Em Portugal, todos gostam de ser tratados nas palminhas. É Senhor Doutor para cá, Senhor Engenheiro para lá, Vossa Excelência em todas as direcções. Quando alguém os trata à bruta, há logo processo pela certa. É aquela palavra, ou então outra, ou ainda aquela expressão que, entendida de “determinada maneira”, coloca em causa a preciosa honra de alguém. Acredito que o entupimento dos tribunais se reduziria substancialmente se os vidrinhos em que se transformaram as almas de muito ganhassem alguma solidez, ou então se os seus susceptíveis portadores ganhassem alguma masculinidade (mesmo assim, acreditem ou não, há muitos mais homens do que mulheres a queixar-se de crimes contra a honra).

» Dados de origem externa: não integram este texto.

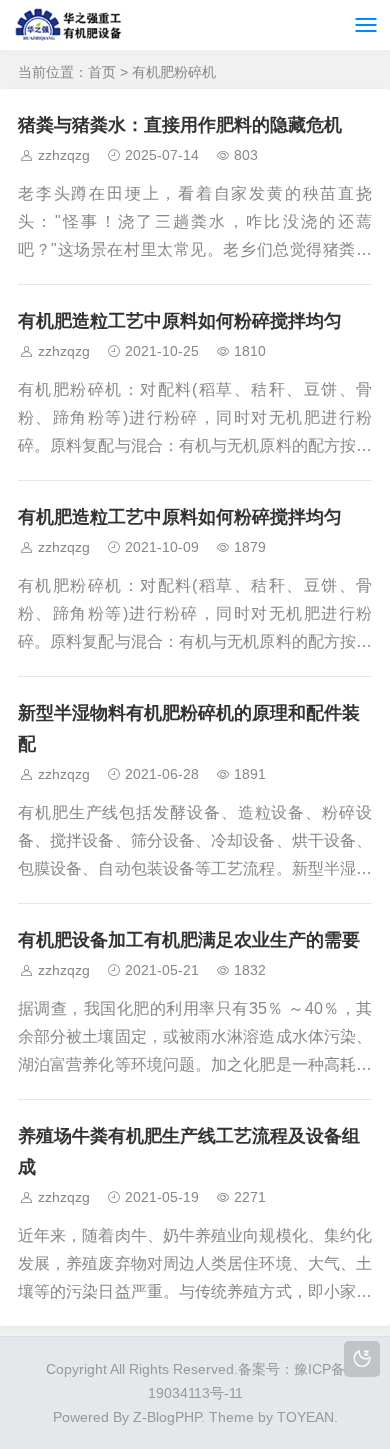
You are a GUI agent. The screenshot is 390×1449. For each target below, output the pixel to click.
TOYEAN (305, 1417)
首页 (102, 72)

Seja como for, perdeu-se em Portugal a arte da discussão. A troca de argumentos tem de ser feita com a adequada dose de mesuras e fórmulas de polidez. Não se pode dizer “você é uma besta”, é obrigatório optar-se por “talvez Vossa Excelência não tenha totalmente razão”. Se um cretino disser “dois e dois são cinco”, não se pode dizer “o senhor é burro, ou então não sabe fazer contas” – sob pena de se ter de pagar mil euros em tribunal pela invocação do asno, e sem possibilidade de discutir as contas.

Se continuarmos por este caminho, perdemos o direito à indignação e à rudeza. Não temos de andar sempre de chapéu na mão, a fazer vénias a torto e a direito, a procurar formas de manifestar a nossa discordância sem ofender. São piores as ofensas à inteligência e à razão, até pelas suas consequências, do que os beliscões à putativa honra de quem não tem razão nenhuma. Ainda há quem procure trabalhar e fazer o seu melhor e seja indiferente às complicadas regras que definem o que é adequado ou não dizer-se. Há também, infelizmente, os profissionais da litigância, aqueles que escondem a sua mediocridade atrás de um gigantesco ego e de uma sobrenatural capacidade de se sentirem ofendidos com tudo o que se lhes diga e seja incompatível com o que querem ouvir. Quando uns se cruzam com os outros dá sempre asneira: os primeiros não têm paciência para os segundos, usam uma ou outra palavra mal escolhida e acabam sentados no banco dos réus, mesmo tendo razão na substância. Soluções definitivas para isto não há, mas podemos começar por ficar mais atentos.